- Other names: Snuff dippers' keratosis, smokeless tobacco-associated keratosis, snuff pouch, snuff dipper's lesion, tobacco pouch keratosis, spit tobacco keratosis
- Specialty: Dentistry

= Smokeless tobacco keratosis =

Smokeless tobacco keratosis (STK) is a condition which develops on the oral mucosa (the lining of the mouth) in response to smokeless tobacco use. Generally it appears as a white patch, located at the point where the tobacco is held in the mouth. The condition usually disappears once the tobacco habit is stopped. It is associated with slightly increased risk of mouth cancer.

There are many types of smokeless tobacco. Chewing tobacco is shredded, air-cured tobacco with flavoring. Dipping tobacco ("moist snuff") is air or fire-cured, finely cut tobacco. Dry snuff is ground or pulverised tobacco leaves. In the Indian subcontinent, the Middle-East and South-East Asia, tobacco may be combined in a quid or paan with other ingredients such as betel leaf, Areca nut and slaked lime. Use of Areca nut is associated with oral submucous fibrosis. An appearance termed Betel chewer's mucosa describes morsicatio buccarum with red-staining of mucosa due to betel quid ingredients. In Scandinavian countries, snus, a variant of dry snuff, is sometimes used. In the United States of America, the most common form of smokeless tobacco is dipping tobacco, although chewing tobacco is sometimes used by outdoor workers and dry snuff is common among females in the Southern states. The overall prevalence of smokeless tobacco use in the USA is about 4.5%, but this is higher in Mid-Western and Southern states.

==Signs and symptoms==
STK typically occurs in the buccal sulcus (inside the cheek) or the labial sulcus (between the lips and the teeth) and corresponds to the site where the tobacco is held in the mouth. It is painless.

The appearance of the lesion is variable depending upon the type of tobacco used, and the frequency and duration of use. It takes about 1-5 years of smokeless tobacco use for the lesion to appear. Early lesions may appear as thin, translucent and granular or wrinkled mucosa. The later lesion may appear thicker, more opaquely white and hyperkeratotic with fissures and folds. Oral snuff causes more pronounced changes in the oral mucosa than tobacco chewing. Snuff dipping is associated more with verrucous keratosis.

As well as the white changes of the oral mucosa, there may be gingival recession (receding gums) and staining of tooth roots in the area where the tobacco is held.

==Diagnosis==

Diagnosis is mainly clinical, based on the history and clinical appearance. The differential diagnosis includes other oral white lesions such as Leukoplakia, squamous cell carcinoma, oral candidiasis, lichen planus, white sponge nevus and contact stomatitis. In contrast to pseudomembraneous candidiasis, this white patch cannot be wiped off. Tissue biopsy is sometimes carried out to rule out other lesions, although biopsy is not routinely carried out for this condition.

==Treatment==
Apart from stopping the habit, no other treatment is indicated. Long term follow-up is usually carried out. Some recommend biopsy if the lesions persists more than 6 weeks after giving up smokeless tobacco use, or if the lesion undergoes a change in appearance (e.g. ulceration, thickening, color changes, especially to speckled white and red or entirely red). Surgical excision may be carried out if the lesion does not resolve.

==Prognosis==
Usually this lesion is reversible if the tobacco habit is stopped completely, even after many years of use. In one report, 98% of lesions disappeared within 2 weeks of stopping tobacco use. The risk of the lesion developing into oral cancer (generally squamous cell carcinoma and its variant verrucous carcinoma) is relatively low. Indeed, veruccous carcinoma is sometimes term "snuff dipper's cancer". In most reported cases, malignant transformation has occurring in individuals with a very long history of chewing tobacco or who use dry snuff.

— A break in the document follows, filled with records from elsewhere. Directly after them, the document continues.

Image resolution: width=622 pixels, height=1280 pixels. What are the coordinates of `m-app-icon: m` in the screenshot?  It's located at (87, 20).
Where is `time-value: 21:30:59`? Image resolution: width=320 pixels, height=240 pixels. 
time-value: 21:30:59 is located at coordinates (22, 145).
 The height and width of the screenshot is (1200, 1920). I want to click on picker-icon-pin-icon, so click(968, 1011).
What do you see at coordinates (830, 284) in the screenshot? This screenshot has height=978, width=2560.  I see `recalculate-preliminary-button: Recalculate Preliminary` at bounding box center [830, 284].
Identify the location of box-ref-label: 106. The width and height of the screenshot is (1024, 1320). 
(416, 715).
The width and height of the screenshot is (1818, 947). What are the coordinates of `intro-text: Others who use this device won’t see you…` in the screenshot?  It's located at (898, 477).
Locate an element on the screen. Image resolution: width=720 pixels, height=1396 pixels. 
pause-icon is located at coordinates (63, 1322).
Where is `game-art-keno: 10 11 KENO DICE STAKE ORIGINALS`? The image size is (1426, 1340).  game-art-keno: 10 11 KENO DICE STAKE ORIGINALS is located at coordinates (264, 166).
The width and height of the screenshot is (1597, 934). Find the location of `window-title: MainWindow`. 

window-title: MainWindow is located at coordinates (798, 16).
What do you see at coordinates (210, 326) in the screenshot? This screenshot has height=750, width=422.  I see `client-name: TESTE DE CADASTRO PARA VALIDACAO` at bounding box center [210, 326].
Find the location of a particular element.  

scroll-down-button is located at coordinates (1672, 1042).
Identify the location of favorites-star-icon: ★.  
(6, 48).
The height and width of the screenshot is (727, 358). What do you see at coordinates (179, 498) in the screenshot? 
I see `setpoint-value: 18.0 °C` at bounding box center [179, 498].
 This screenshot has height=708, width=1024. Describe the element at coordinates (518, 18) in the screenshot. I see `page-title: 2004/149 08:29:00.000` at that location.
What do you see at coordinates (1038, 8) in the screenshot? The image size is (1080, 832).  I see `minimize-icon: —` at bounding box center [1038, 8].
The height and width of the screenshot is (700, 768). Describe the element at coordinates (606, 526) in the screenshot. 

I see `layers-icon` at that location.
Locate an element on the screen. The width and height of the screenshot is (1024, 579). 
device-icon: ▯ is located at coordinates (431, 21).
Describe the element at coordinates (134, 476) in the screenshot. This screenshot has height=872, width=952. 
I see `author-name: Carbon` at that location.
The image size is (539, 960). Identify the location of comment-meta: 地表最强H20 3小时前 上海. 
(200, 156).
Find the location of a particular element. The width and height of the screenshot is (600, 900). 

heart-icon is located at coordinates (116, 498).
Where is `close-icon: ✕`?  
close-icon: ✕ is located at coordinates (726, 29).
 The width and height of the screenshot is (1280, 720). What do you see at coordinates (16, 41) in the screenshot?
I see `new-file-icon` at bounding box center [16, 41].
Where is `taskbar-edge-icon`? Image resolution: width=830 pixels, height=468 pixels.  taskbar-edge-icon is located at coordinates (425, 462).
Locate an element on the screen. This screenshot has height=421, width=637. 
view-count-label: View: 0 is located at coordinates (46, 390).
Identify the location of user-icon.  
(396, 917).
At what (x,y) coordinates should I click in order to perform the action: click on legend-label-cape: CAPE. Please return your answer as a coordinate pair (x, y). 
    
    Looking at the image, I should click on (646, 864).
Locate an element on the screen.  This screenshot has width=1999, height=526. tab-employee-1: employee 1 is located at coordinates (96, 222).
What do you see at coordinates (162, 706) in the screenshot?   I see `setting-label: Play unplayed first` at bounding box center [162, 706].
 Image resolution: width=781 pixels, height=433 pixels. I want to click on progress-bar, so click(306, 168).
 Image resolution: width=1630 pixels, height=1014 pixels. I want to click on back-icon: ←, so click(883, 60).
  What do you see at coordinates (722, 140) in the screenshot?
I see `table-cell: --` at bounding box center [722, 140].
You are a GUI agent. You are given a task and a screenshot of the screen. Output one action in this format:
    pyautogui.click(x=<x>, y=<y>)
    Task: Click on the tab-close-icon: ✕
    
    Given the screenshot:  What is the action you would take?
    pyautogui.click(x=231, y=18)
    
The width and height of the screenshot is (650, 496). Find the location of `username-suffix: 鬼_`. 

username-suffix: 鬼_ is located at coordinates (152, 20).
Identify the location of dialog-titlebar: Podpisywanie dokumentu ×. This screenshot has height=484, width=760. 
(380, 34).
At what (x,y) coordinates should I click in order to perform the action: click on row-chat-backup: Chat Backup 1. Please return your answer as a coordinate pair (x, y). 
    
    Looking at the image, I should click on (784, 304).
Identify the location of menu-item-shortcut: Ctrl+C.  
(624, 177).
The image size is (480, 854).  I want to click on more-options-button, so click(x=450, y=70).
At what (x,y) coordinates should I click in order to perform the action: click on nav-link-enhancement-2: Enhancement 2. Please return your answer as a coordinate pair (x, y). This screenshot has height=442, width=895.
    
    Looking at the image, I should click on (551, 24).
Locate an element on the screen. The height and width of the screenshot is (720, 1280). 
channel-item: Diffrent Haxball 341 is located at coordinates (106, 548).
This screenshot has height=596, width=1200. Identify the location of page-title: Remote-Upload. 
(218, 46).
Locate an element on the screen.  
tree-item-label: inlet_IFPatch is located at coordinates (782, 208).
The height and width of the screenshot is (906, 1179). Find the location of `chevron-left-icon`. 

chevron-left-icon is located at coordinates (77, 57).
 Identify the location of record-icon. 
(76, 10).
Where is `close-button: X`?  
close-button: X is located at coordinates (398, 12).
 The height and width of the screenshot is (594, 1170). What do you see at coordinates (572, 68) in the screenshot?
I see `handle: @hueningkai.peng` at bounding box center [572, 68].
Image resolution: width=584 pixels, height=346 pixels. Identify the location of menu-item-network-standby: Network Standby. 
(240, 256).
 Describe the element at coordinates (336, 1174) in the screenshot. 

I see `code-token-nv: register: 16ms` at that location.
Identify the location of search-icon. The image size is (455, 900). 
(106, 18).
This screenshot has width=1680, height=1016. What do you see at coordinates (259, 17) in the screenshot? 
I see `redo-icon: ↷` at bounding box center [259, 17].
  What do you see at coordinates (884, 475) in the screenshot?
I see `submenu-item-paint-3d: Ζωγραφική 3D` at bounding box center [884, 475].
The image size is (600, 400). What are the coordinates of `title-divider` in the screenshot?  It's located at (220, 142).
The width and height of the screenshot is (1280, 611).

Smokeless tobacco use is also accompanied by increased risk of other oral conditions such as dental caries (tooth decay), periodontitis (gum disease), attrition (tooth wear) and staining.

==Epidemiology==
STK is extremely common among smokeless tobacco users. Given the association with smokeless tobacco use, this condition tends to occur in adults. A national USA survey estimated an overall prevalence of 1.5% of all types of smokeless tobacco lesions, with males affected more commonly than females.